Our approach differs and is complementary to work that selects for diversity or identifies bias based on classifying content (e.g. Park et al, NewsCube; ) or by classifying referring blogs or voters (e.g. Gamon et al, BLEWS). While Sidelines requires votes (or something like votes), it doesn’t require any information about content, voters, or long term voting histories. This is particularly useful for emerging topics and opinion groups, as well as for non-textual items.

bias mining in political bloggers’ link patterns

I was pretty excited by the work that Andy Baio and Joshua Schachter did to identify and show the political leanings in the link behavior of blogs that are monitored by Memeorandum. They used singular value decomposition [1] on an adjacency matrix between sources and items based on link data from 360 snapshots of Memeorandum’s front page.

For the political news aggregator project, we’ve been gathering link data from about 500 blogs.
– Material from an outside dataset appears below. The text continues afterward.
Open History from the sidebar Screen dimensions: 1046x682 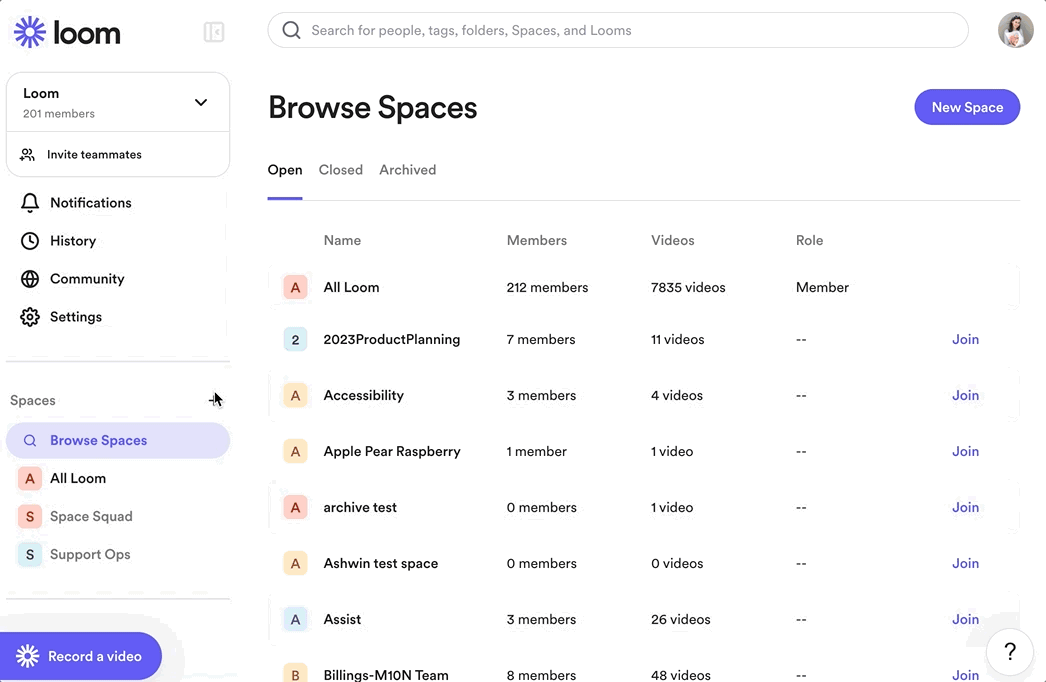(72, 241)
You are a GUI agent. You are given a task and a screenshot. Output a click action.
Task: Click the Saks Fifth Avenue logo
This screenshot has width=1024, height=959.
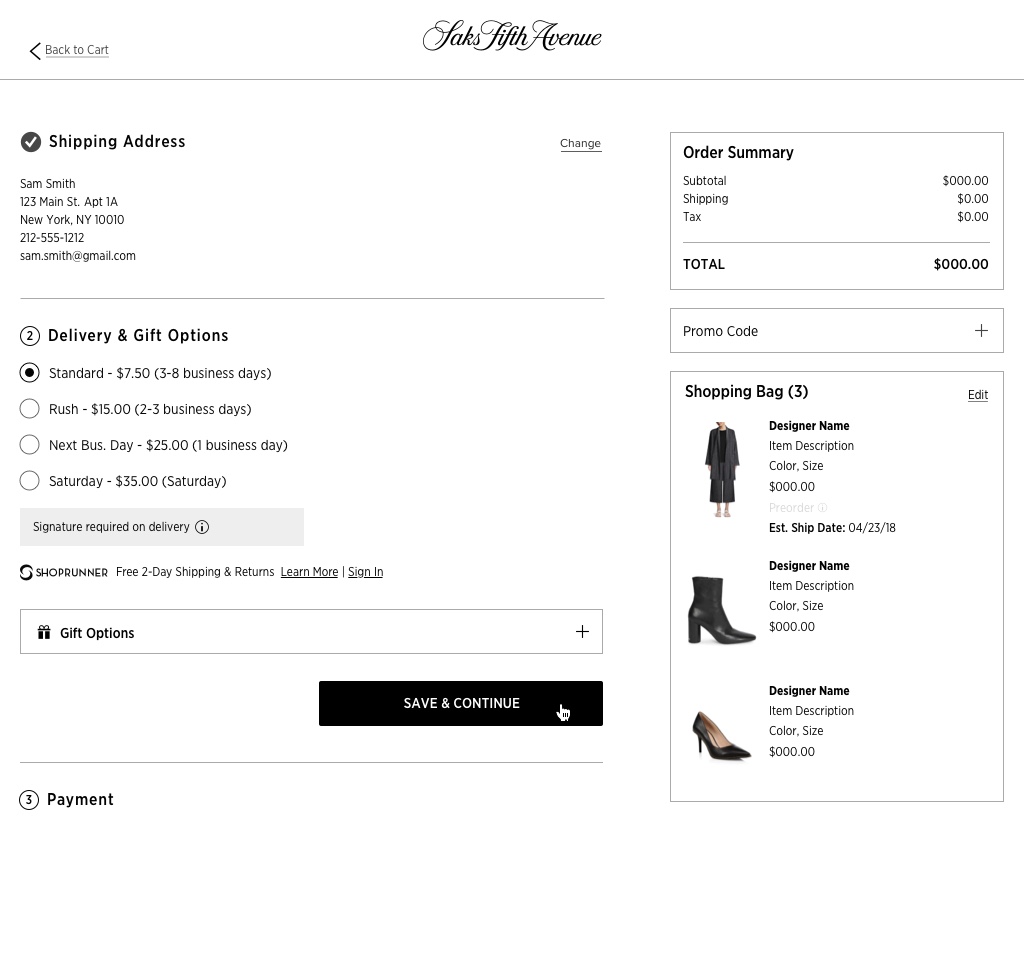pyautogui.click(x=512, y=36)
Our list of sources is less than half of theirs (I only include blogs that make full posts available in their feeds), but we do have full link data rather than snapshots, so I was curious if we would get similar results.

The first 10 columns of two different U matrices are below. They are both based on link data from 3 October to 7 November; the first includes items that had an in-degree of at least 4 (5934 items), the second includes items with an in-degree of at least 3 (9722 items). In the first, the second column (v2) seems to correspond fairly well to the political leaning of the blog; in the second, the second column (v3) is better.

I’ll be the first to say that I haven’t had much time look at these results in any detail, and, as some of the commenters on Andy’s post noted, there are probably better approaches for identifying bias than SVD. If you’d like to play too, you can download a csv file with the sources and all links with an in-degree >= 2 (21517 items, 481 sources). Each row consists of the source title, source url, and then a list of the items the source linked to from 3 October to 7 November. Some sources were added part way though this window, and I didn’t collect link data from before they were added.

[1] One of the more helpful singular value decomposition tutorials I found was written by Kirk Baker and is available in PDF.

US political news and opinion aggregation

Working with Paul Resnick and Xiaodan Zhou, I’ve started a project to build political news aggregators that better reflect diversity and represent their users, even when there is an unknown political bias in the inputs. We’ll have more on this to say later, but for now we’re making available a Google gadget based on a prototype aggregator’s results.

The list of links is generated from link data from about 500 blogs and refreshed every 30 minutes. Some of the results will be news stories, some will be op-ed columns from major media services, others will be blog posts, and there are also some other assorted links.

At this early point in our work, the results tend to be more politically diverse than an aggregator such as Digg, but suffer from problems with redundancy (we aren’t clustering links about the same story yet). As our results get better, the set of links the gadget shows should improve.

Update 15 December: I twittered last week that I’ve added bias highlighting to the widget, but I should expand a bit on that here.

Inspired by Baio and Schachter’s coloring of political bias on Memeorandum, I’ve added a similar feature to the news aggregator widget. Links are colored according the average bias of the blogs linking to them. This is not always a good predictor of the item’s bias or whether it better supports a liberal or conservative view. Sometimes a conservative blogger writes a post to which more liberal bloggers than conservative bloggers, and in that case, the link will be colored blue.

If you don’t like the highlighting, you can turn it off in the settings.